### WHAT THE TASK REQUIRES
Pick up the article about respiratory masks where its last paragraph ends, and continue it.

### DOCUMENT EXCERPT

□ □ □

In the comprehensive world of emergency medical equipment, there is perhaps no piece of equipment more critically required than the respiratory mask.
Also known as an oxygen mask, respiratory masks come in various shapes and sizes, from basic cannulae to reservoir masks used to provide oxygen quickly in critical hypoxia situations.
However, much like other vital emergency supplies, it was not initially designed with medical use in mind, but instead to make the pioneering world of aviation safer as pilots started to ascend ever closer to the heavens.
What Is A Respiratory Mask?
A respiratory mask or oxygen mask is an adjustable device made from a combination of rubber, silicone or plastic that is placed over the nose and mouth (or occasionally the entire face) and allows oxygen to be supplied to the lungs through a supplementary tank or alternative supply.
It is typically necessary in cases where air with a higher level of oxygen than the 20.9 per cent typically found in air is required. Some masks can provide over 70 per cent oxygen.
These are typically used with someone with severe hypoxia, or a lack of oxygen that is causing damage to the body’s vital organs.
Why Was The Respiratory Mask Invented?
One of the biggest environmental causes of hypoxia is altitude sickness, when you travel high enough above sea level that the level of oxygen in the air is insufficient to sustain normal function, and the cells are starved of oxygen.
It is typically found either in flight or when travelling over 2,500 metres above sea level. Over 8,000 metres above sea level is known as the “death zone”, where the body uses more oxygen than it can be replenished, typically within a matter of hours.

□ □ □

### GIVEN ENTRIES
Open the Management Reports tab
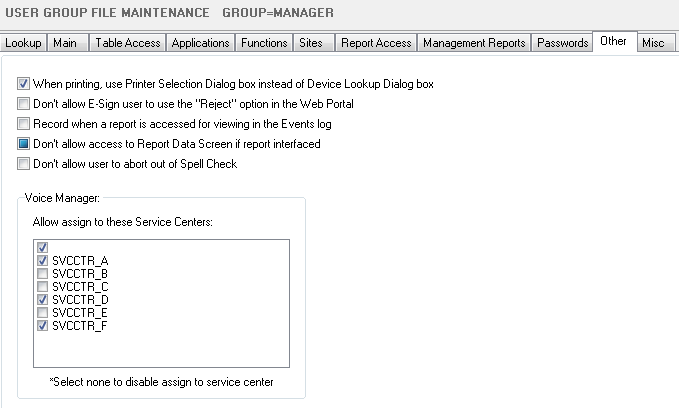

□ □ □

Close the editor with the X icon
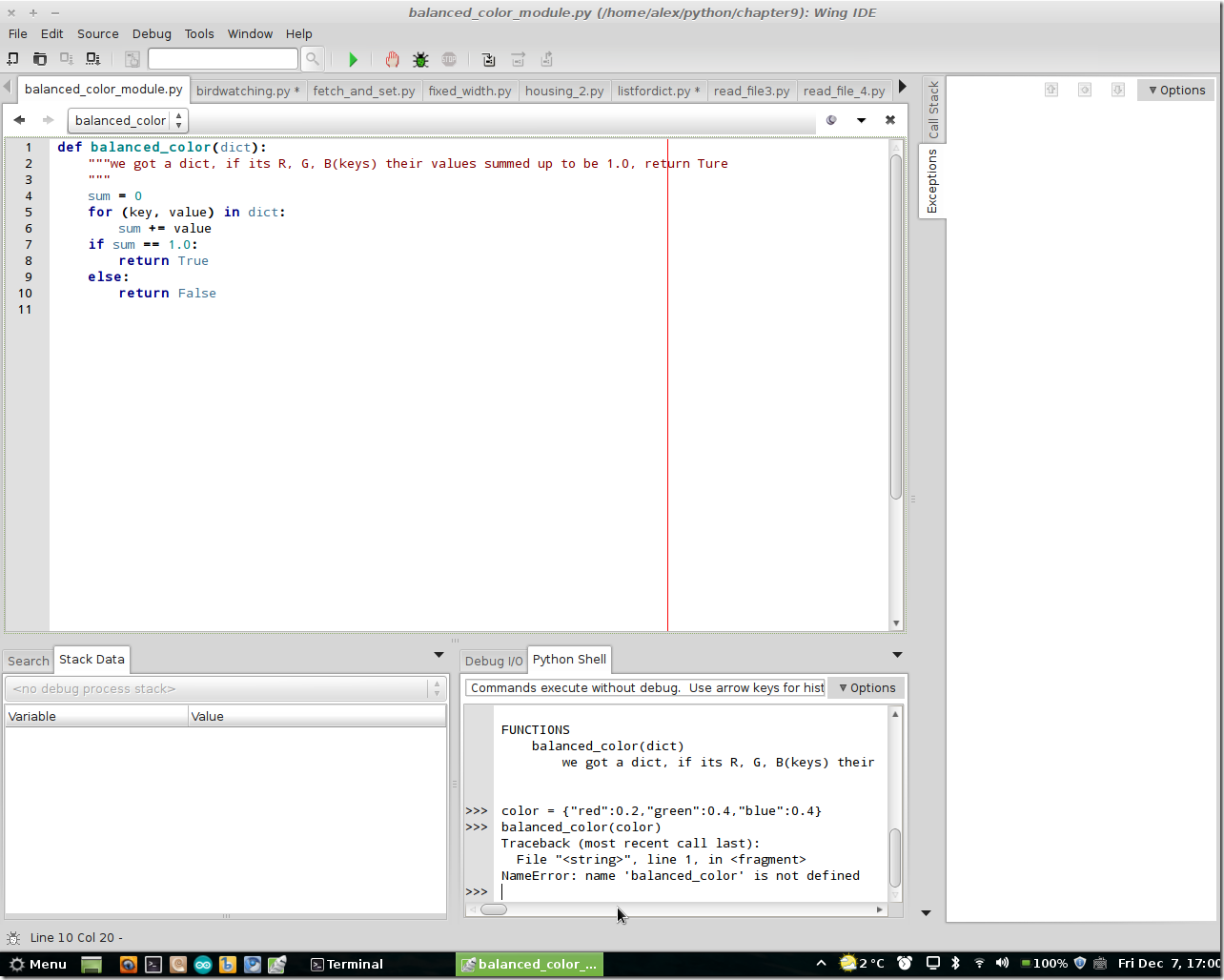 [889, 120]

□ □ □

### ANSWER SECTION
Early aviators had the same problem in aircraft which did not have closed cockpits, so in 1919, a pioneering early oxygen mask was developed and written about in the magazine Popular Science.
It used a multi-stage warming procedure in order to ensure that the oxygen gas used would not be so cold as to destroy the lungs through frostbite.
When Were Respiratory Masks Used As Medical Equipment?
However, whilst these systems worked, they were ill-suited for both medical and aviation purposes, as they relied on ill-fitting tubes or masks which could freeze over, removing this vital supply of oxygen, causing hypoxia, pilot error and crashes.
The solution was the Boothby-Lovelace-Bulbulian (BLB) mask, the first recognisably modern medical mask pioneered by Walter Boothby, W. Randolph Lovelace II and Arthur Bulbulian.
Because it covered the nose and mouth securely, it could more easily be depended upon for medical purposes, and adjustments for military use made it the early standard for fighter pilot masks for the United States Air Force in 1941.
Before this, it was also supplied to the Royal Air Force, who used it during the Battle of Britain in 1940.
Whilst this system has since been replaced by other models that greatly iterated and improved on the original BLB mask’s design, the system remains historically important and shapes what has become a life-saving piece of emergency equipment.